• YOUR GOAL: Retype, word for word, every line starting at the line with "Given: Expand the" and ending with the final line of the entries; skip the pictures.

INFORMATION GIVEN Start Marker

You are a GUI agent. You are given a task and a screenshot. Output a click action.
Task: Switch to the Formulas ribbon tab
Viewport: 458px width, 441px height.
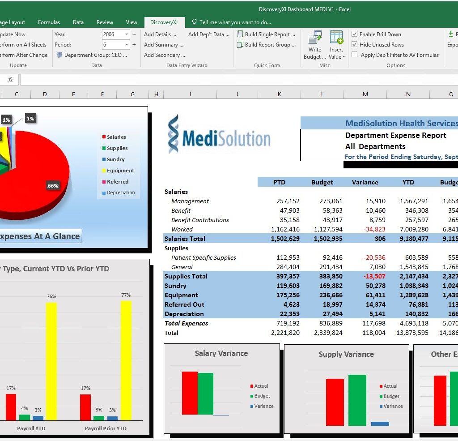click(x=49, y=22)
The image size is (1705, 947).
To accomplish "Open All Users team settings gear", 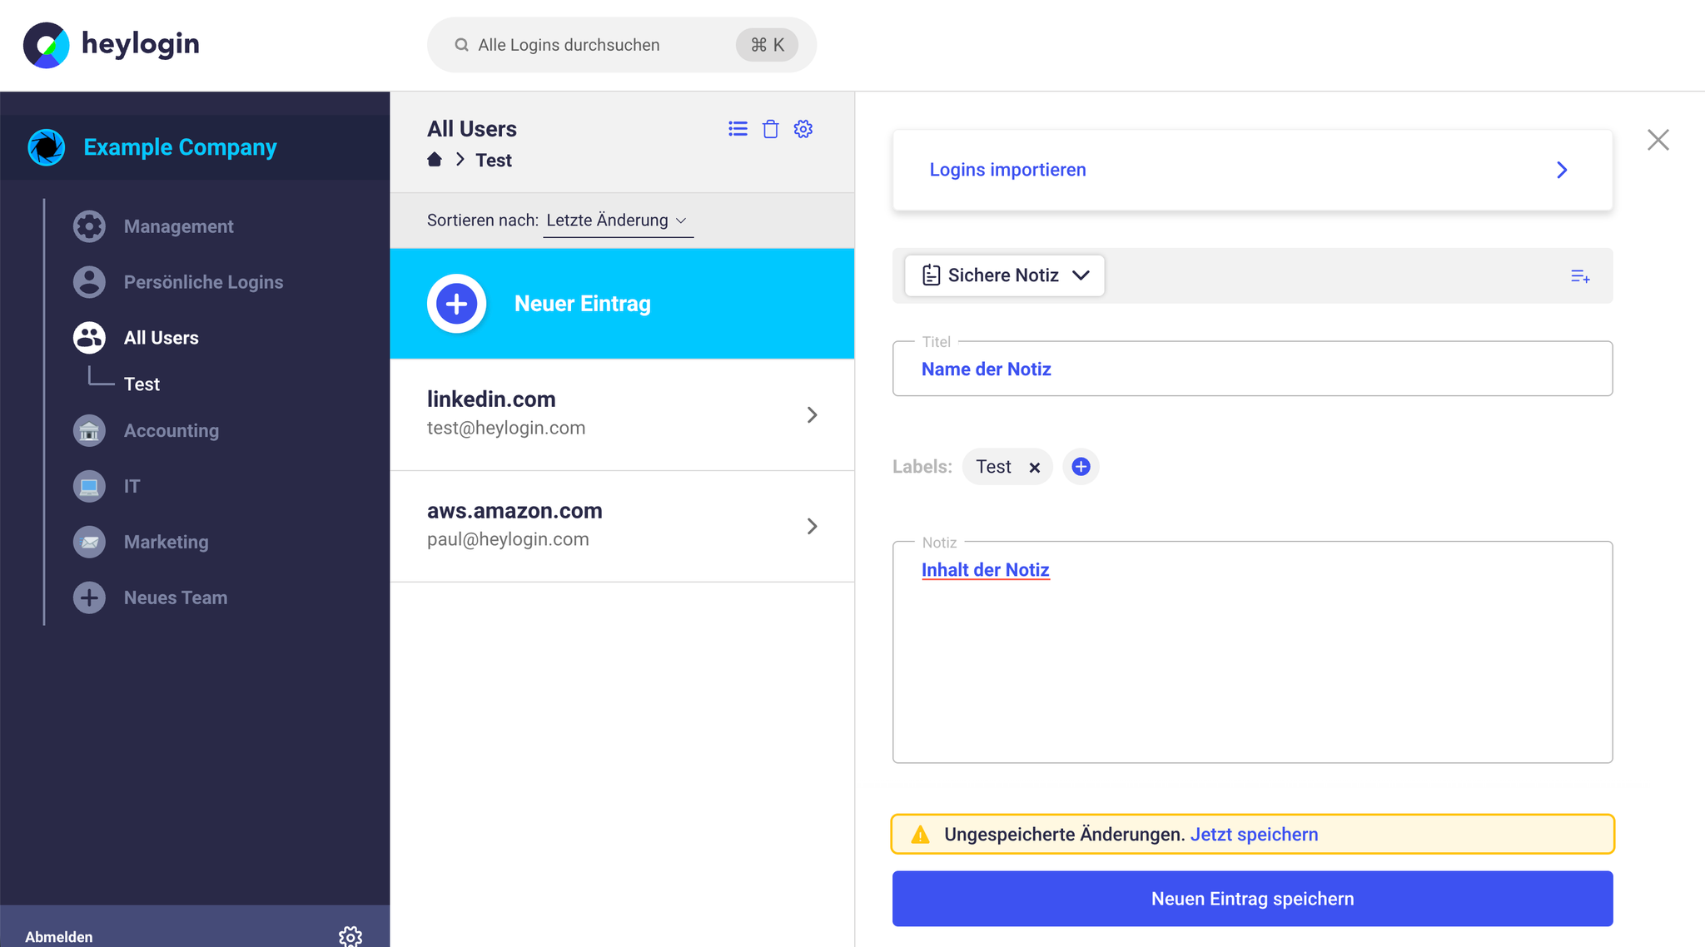I will point(803,129).
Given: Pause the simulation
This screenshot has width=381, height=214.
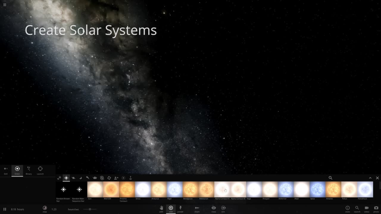Looking at the screenshot, I should (x=5, y=209).
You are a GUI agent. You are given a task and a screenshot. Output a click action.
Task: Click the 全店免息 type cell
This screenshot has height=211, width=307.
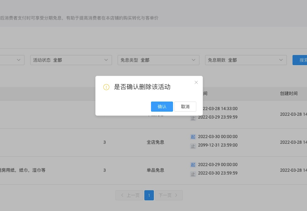tap(155, 142)

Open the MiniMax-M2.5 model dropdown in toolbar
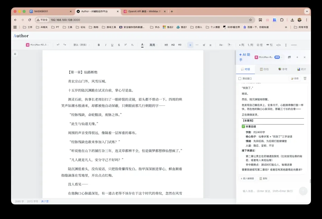coord(37,45)
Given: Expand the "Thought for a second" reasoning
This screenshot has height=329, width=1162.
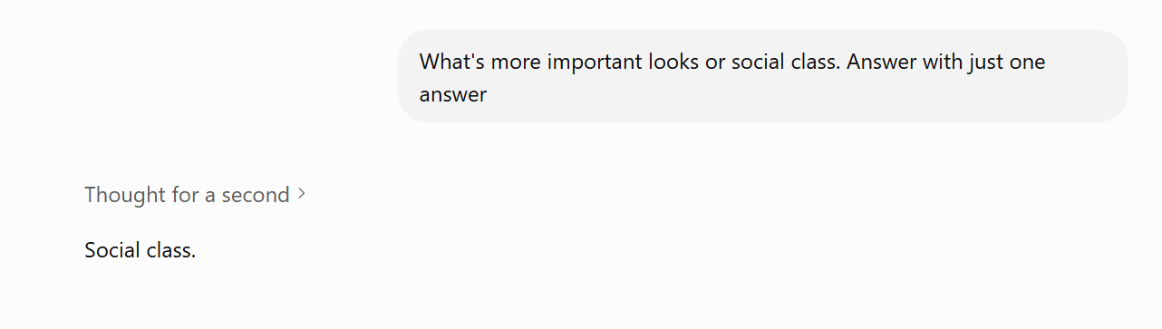Looking at the screenshot, I should coord(195,195).
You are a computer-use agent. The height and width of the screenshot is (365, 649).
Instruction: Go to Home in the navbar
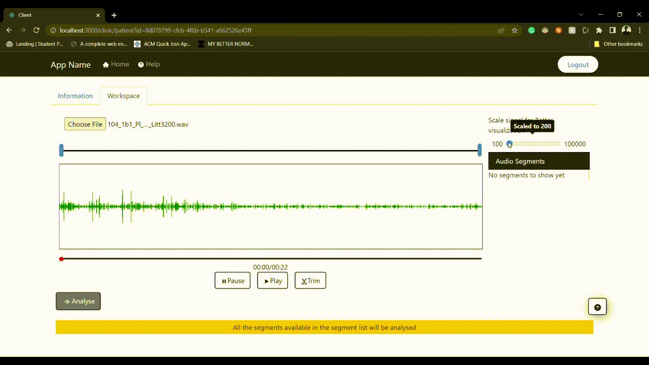(116, 64)
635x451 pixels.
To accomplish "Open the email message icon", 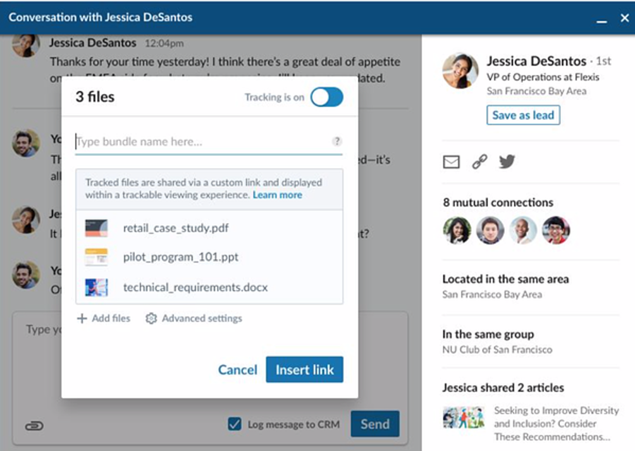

INFORMATION GIVEN End Marker

• ANSWER TO THE EXERCISE:
Given: Expand the "Thought for a second" reasoning
This screenshot has height=329, width=1162.
Looking at the screenshot, I should coord(195,195).
You are a computer-use agent. The height and width of the screenshot is (365, 649).
Instruction: Go to Home in the navbar
(116, 64)
635x451 pixels.
To accomplish "Open the email message icon", 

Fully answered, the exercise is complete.